One of the key attributes most patients look for in their physicians is an ability to communicate clearly and compassionately. Taking on the subject of the importance of effective communication for clinicians and scientists, the actor Alan Alda—best known to many of us as the physician Hawkeye Pierce in the TV series M*A*S*H—recently wrote a book entitled If I Understood You, Would I Have This Look on My Face? Subtitled “My Adventures in the Art and Science of Relating and Communicating,” Alda’s book begins with an episode in which he is about to undergo a dental procedure, which his dentist has explained to him using dental jargon, leaving Alda anxious and confused.

In a recent Interview on NPR, Alda highlights the importance of communication for physicians, citing a 2009 meta-analysis of 127 studies, which found that when physicians communicate poorly with their patients, treatment non-adherence increases 19%.1 Thus, when physicians don’t do a good job communicating, patients are less likely to follow the treatment plan. Alda goes on to note the importance of communication skills on physician malpractice risk.

…Empathy does have a strong effect, even on malpractice suits. It reduces them appreciably.2 —Alan Alda

Alda points to the University of Michigan’s experience with its program of medical error disclosure coupled to offers of compensation.3 There are other compelling data supporting the importance of communication as a factor in medical malpractice.

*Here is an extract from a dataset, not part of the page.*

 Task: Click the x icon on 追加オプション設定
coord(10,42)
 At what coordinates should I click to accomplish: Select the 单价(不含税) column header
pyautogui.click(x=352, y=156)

CRICO’s 2015 Annual Benchmarking Report on Communication Failures—based on an analysis of CRICO’s Comparative Benchmarking System (CBS), which currently contains nearly 400,000 malpractice claims—provides a nuanced look at the role communication plays in medical malpractice.

Among the key findings of this report are that 7,149 cases across CBS involved communication failures, which was 30% of the 23,658 cases filed from 2009–2013, with $1.7 billion in incurred losses. A 2005 study, which was funded by CRICO, looked at the effect of patient satisfaction scores on risk management episodes (an outcome that included malpractice claims). This study found that patient satisfaction scores about physicians’ skill did not correlate with malpractice risk, whereas scores about the time the physician spent with the patient and the physicians’ concern for the patients’ questions and worries did correlate4.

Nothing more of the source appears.